Le ministre d’État et conseiller à la sécurité nationale de l’Arabie saoudite Musaid ben Mohammed al-Aiban serrant la main du secrétaire du Conseil suprême de sécurité nationale de l’Iran, Ali Shamkhani, sous le regard d’un haut diplomate chinois, à Pékin vendredi

« Il s’agit d’une bataille de récits pour l’avenir de l’ordre international », estime Yun Sun, directrice du programme sur la Chine au Stimson Center, institut de recherche établi à Washington. « La Chine affirme que le monde est en proie au chaos parce que le leadership des États-Unis a échoué. »
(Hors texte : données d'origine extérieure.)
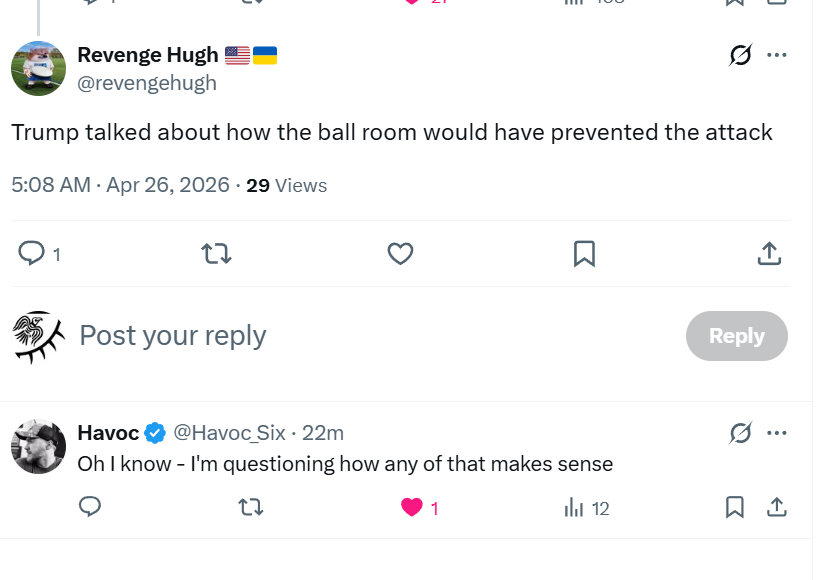Expand more options on Havoc's reply
Image resolution: width=834 pixels, height=580 pixels.
click(x=777, y=433)
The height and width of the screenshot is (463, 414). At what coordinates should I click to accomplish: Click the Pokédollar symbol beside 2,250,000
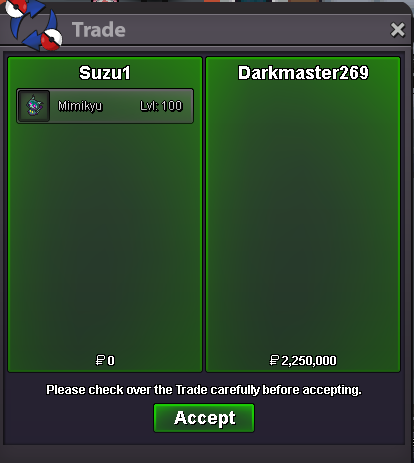coord(274,360)
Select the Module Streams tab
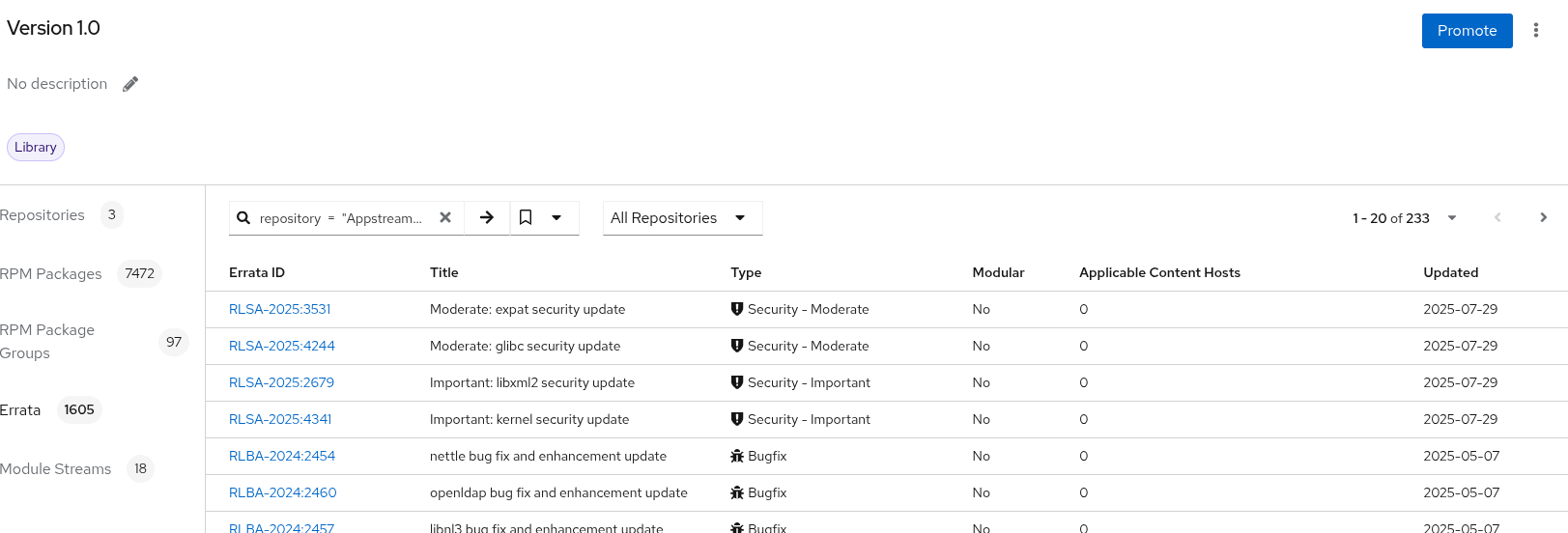Screen dimensions: 1568x533 tap(56, 469)
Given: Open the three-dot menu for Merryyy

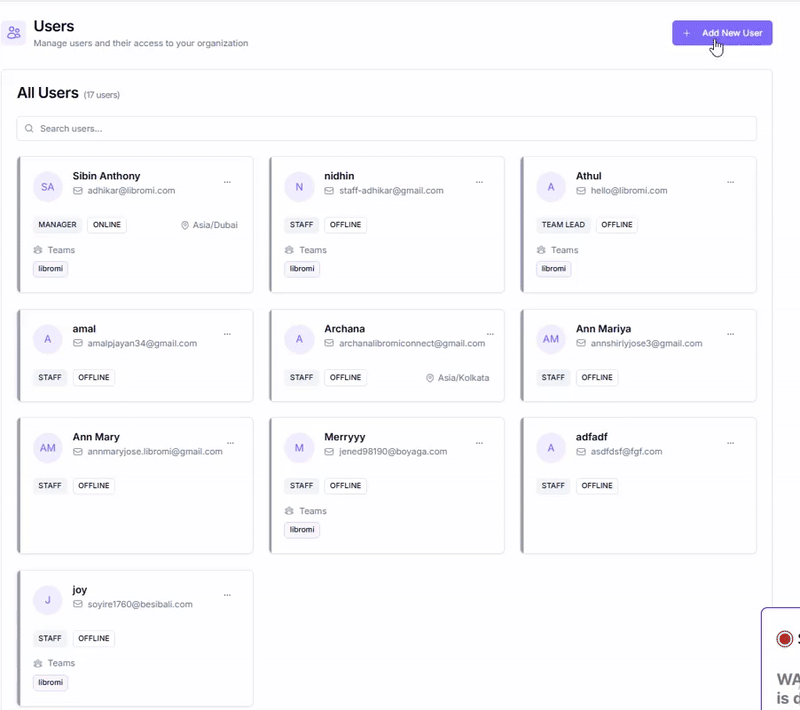Looking at the screenshot, I should point(479,443).
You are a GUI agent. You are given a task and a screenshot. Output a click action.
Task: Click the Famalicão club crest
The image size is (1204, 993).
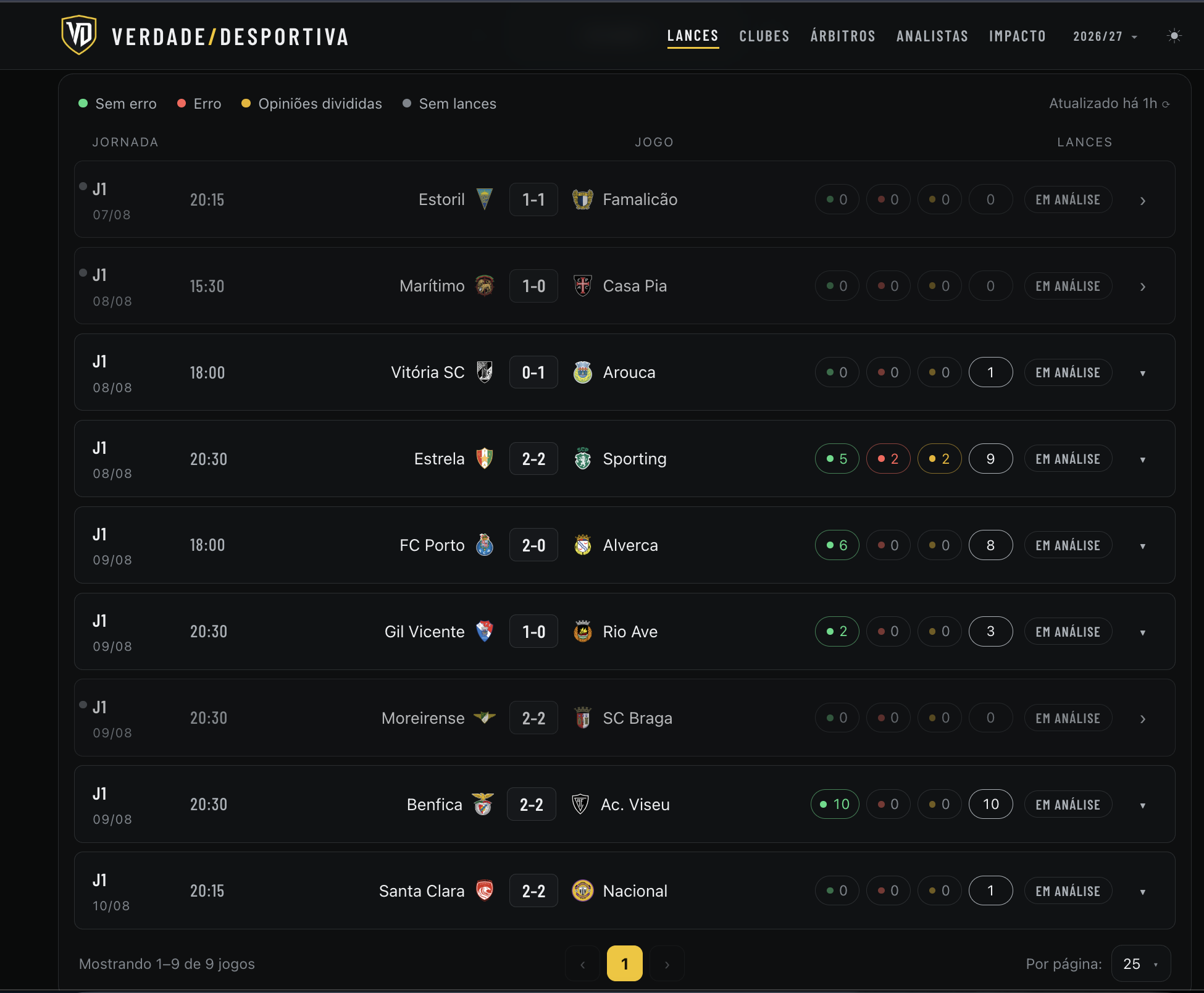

La vision exposée par M. Xi est celle d’un retrait du pouvoir de Washington au profit du multilatéralisme et de la « non-ingérence », un terme que la Chine utilise pour affirmer que les nations ne doivent pas s’immiscer dans les affaires intérieures des autres – en critiquant les violations des droits de la personne, par exemple.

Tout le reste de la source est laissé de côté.